### VOTRE CONSIGNE
Recopiez mot pour mot le passage du texte sur la rencontre entre Fanon et Sartre qui va de « Trois jours durant » jusqu'à « du couple germanopratin. » inclus.

Trois jours durant (août 1961), Fanon dialogue avec Sartre, accompagné de Simone de Beauvoir et de Claude Lanzmann. Il espère, et obtiendra, la préface de son ultime ouvrage Les Damnés de la terre. C’est grâce à Claude Lanzmann que cette rencontre a lieu. Lanzmann servira de facilitateur, en lui expliquant les codes du couple germanopratin.

Le propos est dense et le dessin statique, trop. Les séquences se limitent souvent à l’espace de la discussion, respectant un classique processus de narration linéaire. Les quatre principaux personnages sont présentés en portrait, assis de préférence, et leur expressivité se limite aux états de santé de Fanon. La palette de couleur empruntée à l’été romain allège cependant la lecture. On ne s’éloigne guère de ces discussions reconstituées, alimentés par des bribes de la Pensée de Fanon à travers son parcours contestataire. De nombreux plans sur les visages reprennent le discours intellectuel, les récitatifs énoncent les opinions de Fanon et les réactions de Sartre. Derrière la conversation, Claude Lanzmann devient maitre de cérémonie et Simone de Beauvoir se transforme en coach. Le scénario procède à la contextualisation des débats qui agitent la gauche française dans les années soixante : une gauche bourgeoise socialiste face à la gauche radicale communiste.

Des Antilles au Maghreb

Fanon écrit à François Maspero, l’éditeur des Damnés de la terre : « Demandez à Sartre de me préfacer. Dites-lui que chaque fois que je me mets à ma table, je pense à lui. Lui qui écrit des choses si importantes pour notre avenir.   »

Fanon admire Sartre le penseur (ou la Pensée de Sartre). Il veut convaincre l’homme. Face à lui durant quelques heures, il prend la parole et raconte son parcours, son engagement, d’abord dans la Résistance, puis sa participation directe au débarquement de Provence. Ensuite, son choix professionnel, médecine à Lyon puis la spécialisation en psychiatrie. Des retrouvailles décevantes avec les Antilles, pour des raisons structurelles, signifient le retour en métropole. La rencontre avec Francis Jeanson, intéressante dans son parcours d’auteur, est survolée en seulement 3 vignettes. La trajectoire médicale conduit le lecteur dans les salles de l’hôpital psychiatrique de Blida-Joinville, non loin d’Alger où le docteur Fanon tente de mettre en place la socialthérapie. Cette nouvelle méthode de soin et les déboires inhérents – prévisibles pourrait-on croire – caractérise cette personnalité, moderne, altruiste, avant-gardiste et noire. Fanon évoque alors son implication croissante dans le conflit algérien. Très tôt (1955), l’accueil de blessés extérieurs au service psychiatrique, a priori sympathisants FLN, entraîne son rapprochement avec le mouvement indépendantiste et marque son implication de façon quasi officielle. Ce militantisme le conduira vers un rôle politique permanent puis diplomatique. En mars 1960, il devient ambassadeur du Gouvernement provisoire de la République algérienne (GPRA) au Ghana. Atteint d’une leucémie, Frantz Fanon décède quelque temps après cette rencontre, à 36 ans, avant la signature des accords d’Évian. Jean-Paul Sartre écrit la préface, lui assurant la postérité.

### DONNÉES ENREGISTRÉES

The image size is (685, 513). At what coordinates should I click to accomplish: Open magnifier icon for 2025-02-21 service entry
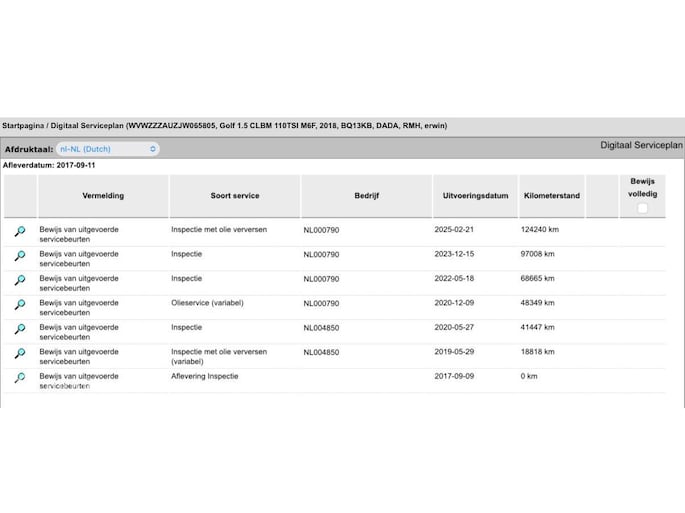[x=19, y=231]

### SOLUTION PROPOSÉE
Trois jours durant (août 1961), Fanon dialogue avec Sartre, accompagné de Simone de Beauvoir et de Claude Lanzmann. Il espère, et obtiendra, la préface de son ultime ouvrage Les Damnés de la terre. C’est grâce à Claude Lanzmann que cette rencontre a lieu. Lanzmann servira de facilitateur, en lui expliquant les codes du couple germanopratin.